WHAT IS BEING ASKED:
Count the lines in the material below that contain the string "click", treating uppercase and lowercase letters as different. Reply with the number alone.

RECORDS PROVIDED:
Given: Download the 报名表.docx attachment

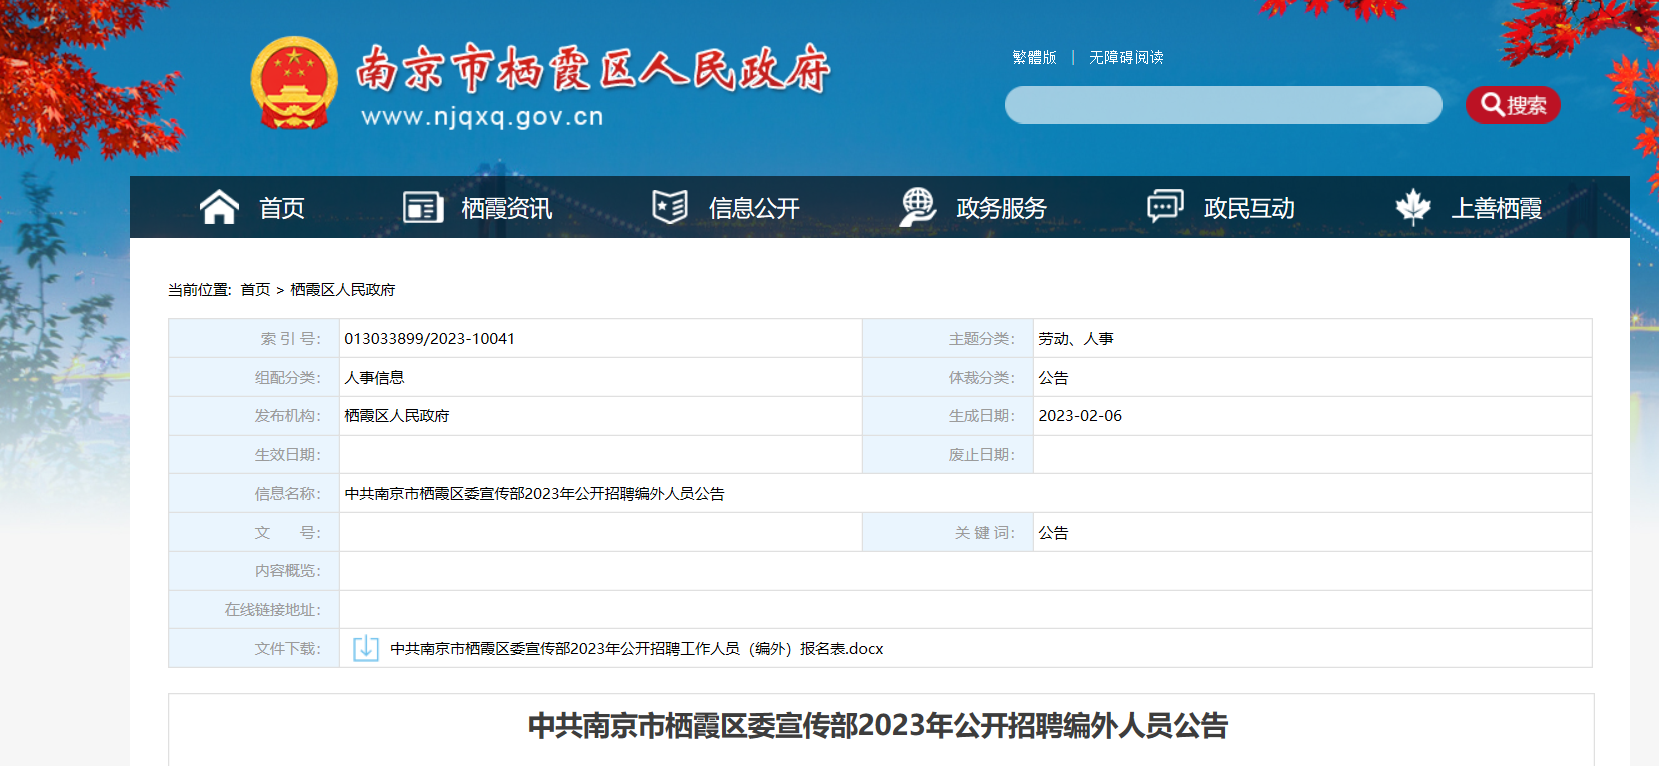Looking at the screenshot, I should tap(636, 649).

--

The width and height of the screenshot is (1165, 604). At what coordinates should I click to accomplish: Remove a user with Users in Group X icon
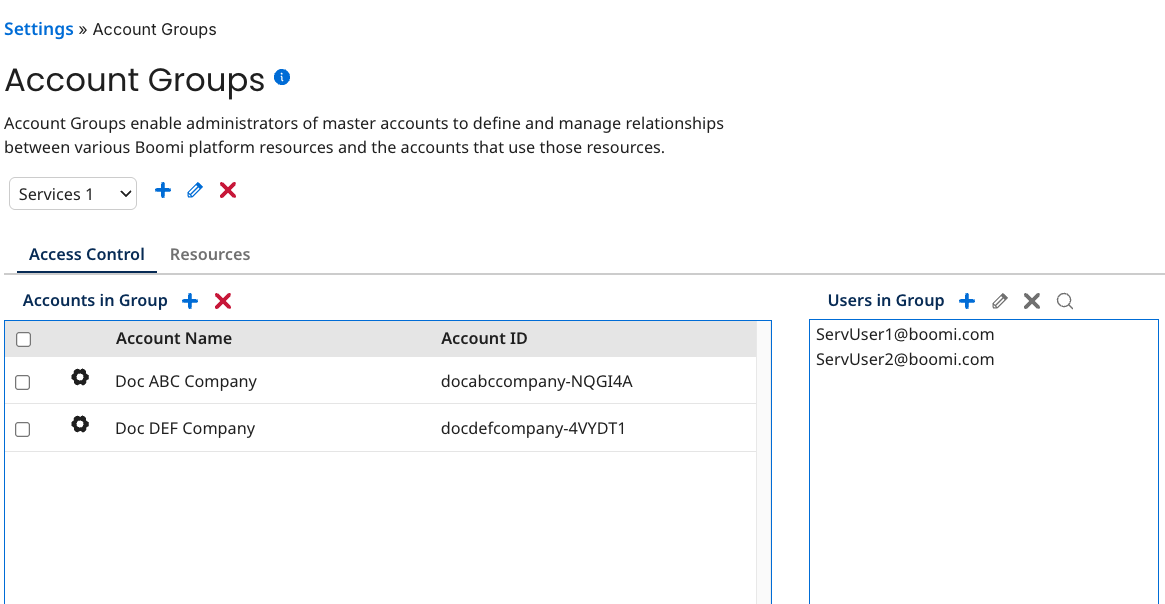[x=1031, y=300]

==

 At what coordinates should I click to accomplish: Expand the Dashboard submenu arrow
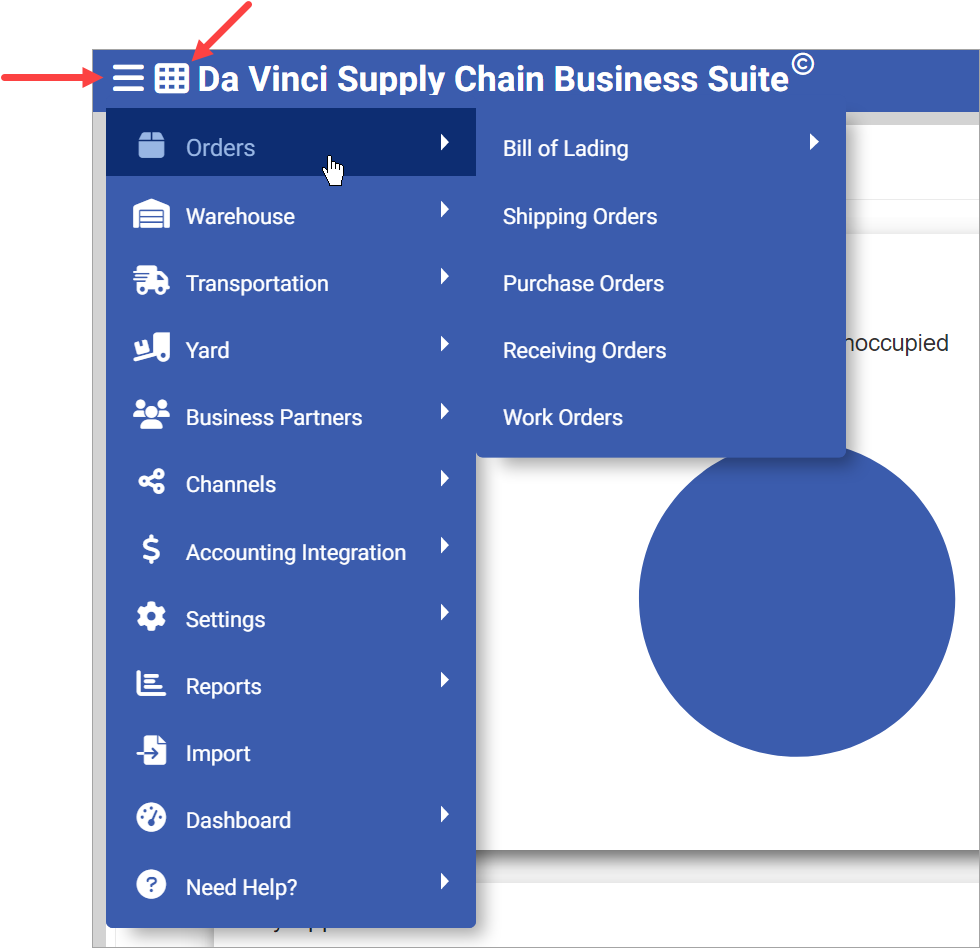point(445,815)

THE COMPLETED TASK:
2